Coordonnées : N 38° 79'
                            E 15° 21'
Altitude : 924 m

Description succinte : Stratovolcan actif
Volcan rouge

Photo: Vue aérienne, Avril 2007 - Lionel Ruhier

Accessibilité: Facile - L'ascension se fait en 3-4h et ne présente pas de grosse difficulté. Depuis la grosse éruption de 2003 son accès est beaucoup plus réglementé et il est obligatoire de louer les services d'un guide. L'ascention se fait en fin d'après midi afin de profiter du coucher de soleil  et d'un bout de nuit au sommet (toujours trop court), la redescente se faisant à la lampe.

Ce volcan est une destination fréquente offerte par l'équipe d' Aventures et Volcans.


Stromboli est la plus septentrionale des îles de l'archipel volcanique Eolien. Ces îlesrésultent d'un volcanisme calco-alcalin qui trouve son origine dans la subduction de la plaque Africaine sous l'Eurasie. Les nombreuses enclaves de roches métamorphiques et sédimentaires retrouvées dans les émissions volcaniques montrent que le substratum de ces édifices appartient au bloc continental calabro-sicilien. Deux provinces pétrographiques distinctes se retrouvent: la première représentée par des roches moyennement calco-alcalines (Lipari, Salina, Panarea, Filicudi et Alicudi), la seconde présentant des roches calco-alcalines potassiques à fortement potassique (série Shoshonitique) et qui comprend Vulcano et Stromboli. Ces deux dernières îles étant les seules présentant aujourd'hui un volcanisme actif, on assiste donc à une évolution dans le temps des magmas d'un pôle basique vers un pôle acide.

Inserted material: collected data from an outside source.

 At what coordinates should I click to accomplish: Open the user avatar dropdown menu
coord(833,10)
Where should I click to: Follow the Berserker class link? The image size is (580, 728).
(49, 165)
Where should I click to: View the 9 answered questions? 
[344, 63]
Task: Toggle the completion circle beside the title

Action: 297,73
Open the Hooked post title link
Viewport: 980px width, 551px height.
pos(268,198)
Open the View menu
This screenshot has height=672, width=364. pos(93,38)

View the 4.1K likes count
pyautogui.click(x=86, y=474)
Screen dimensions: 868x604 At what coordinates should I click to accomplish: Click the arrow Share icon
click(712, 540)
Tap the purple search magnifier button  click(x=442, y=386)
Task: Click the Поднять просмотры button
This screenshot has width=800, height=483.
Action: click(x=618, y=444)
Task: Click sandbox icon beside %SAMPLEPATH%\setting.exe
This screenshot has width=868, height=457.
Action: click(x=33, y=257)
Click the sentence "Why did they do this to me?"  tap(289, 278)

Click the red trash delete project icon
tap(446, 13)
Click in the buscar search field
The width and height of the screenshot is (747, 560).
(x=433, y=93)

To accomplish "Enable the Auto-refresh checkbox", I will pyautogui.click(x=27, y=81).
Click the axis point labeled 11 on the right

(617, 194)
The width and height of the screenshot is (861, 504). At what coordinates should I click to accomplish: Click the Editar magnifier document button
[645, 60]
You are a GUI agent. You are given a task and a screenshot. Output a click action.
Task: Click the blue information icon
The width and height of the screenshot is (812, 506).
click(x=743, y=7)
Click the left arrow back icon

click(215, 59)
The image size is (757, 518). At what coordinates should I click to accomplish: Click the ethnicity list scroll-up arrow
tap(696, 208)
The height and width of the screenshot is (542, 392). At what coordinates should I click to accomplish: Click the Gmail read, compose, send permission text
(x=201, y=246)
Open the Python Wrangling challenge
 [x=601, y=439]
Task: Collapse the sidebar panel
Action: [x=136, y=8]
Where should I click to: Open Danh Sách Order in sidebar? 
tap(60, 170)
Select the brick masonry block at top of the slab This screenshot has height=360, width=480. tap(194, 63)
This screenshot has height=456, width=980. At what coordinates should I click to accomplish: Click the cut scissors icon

Le Stromboli est un édifice de près de 3 km de hauteur depuis le fond de la mer Tyrrhénienne et culminant à 924 m au dessus du niveau de celle-ci. La superficie émergée est de 12km². Il est le résultat de la superposition de plusieurs édifices successifs dont les vestiges du 1er émergé semble être le petit îlot de Strombolicchio (daté d'environ 200000 ans). Pas moins de 6 édifices distincts semblent avoir été reconnus, jetez un oeil par ici si vous voulez de plus amples informations (http://www.swisseduc.ch/stromboli/volcano/geol/index-en.html). Notons cependant le Vancori (phase IV?) qui forme à 924m le sommet de l'île et le volcan actuel de le Sciara qui est actif depuis environ 5000 ans et qui est situé environ 200m en contrebas. Ce dernier édifice c'est mis en place à la faveur de l'effondrement vers le NW (voir photo 1) du volcan antérieur, il y a 5000ans. Ce glissement est a priori la conséquence d'une éruption phréatomagmatique qui fragilisa les pentes du volcan et est appelé aujourd'hui Sciara del Fuoco (Chemin de Feu). Cette dynamique semble coutumière à Stromboli, puisque un énorme effondrement du même type est à l'origine du démantèlement du précédent Vancori, il y a de cela 13000 ans. Ce phénomène est encore très redouté aujourd'hui et la zone de glissement est activement surveillée en raison des risques de raz de marée (la mode dirait Tsunami).
C'est à Stromboli que fut défini le dynamisme éruptif strombolien, caractérisé par l'éjection, à intervalle plus ou moins réguliers (quelques minutes à heures) et pendant quelques secondes, de cendres et de lambeaux de lave incandescente. Parfois des coulées de lave sont émises et s'épanchent jusqu'à la mer. Plus rarement il peut être complété par des explosions beaucoup plus importantes, comme en 1930. Selon un article publié en juillet 2007 dans la revue « Nature », les gaz provoquant ces explosions ont des températures de l’ordre de 1100°C (la température du magma) contrairement à ceux émis lors des périodes calmes qui sont d’environ 700°C. Les explosions seraient donc la conséquence de la remontée de poches de gaz profondes se formant à une profondeur comprise entre 800 m pour les plus modestes et 2700 m pour les plus importantes.
D'après Krafft et Larouzière (1991), trois types de roches se retrouvent principalement sur Stromboli. Les rhyodacites se présentent uniquement sous forme de ponces surmontant une brèche d'explosion, elles sont peu représentées et montrent une activité acide assez ancienne du volcan. Les andésites (Augite, plagioclase, olivine et verre) et trachyandésistes (biotite, hypersthene, plagioclases, feldspath alcalin et rares olivines) sont très représentatifs du Vancori mais également encore présents aujourd'hui, on trouve d'ailleurs de magnifiques augites tout autour des crêtes. Enfin, les basaltes et trachybasaltes (pyroxene-olivine-biotite et microlites de plagioclases) forment l'essentiel des éjections et coulées des cratères actuels. On trouve enfin quelques Leucites à Vancori.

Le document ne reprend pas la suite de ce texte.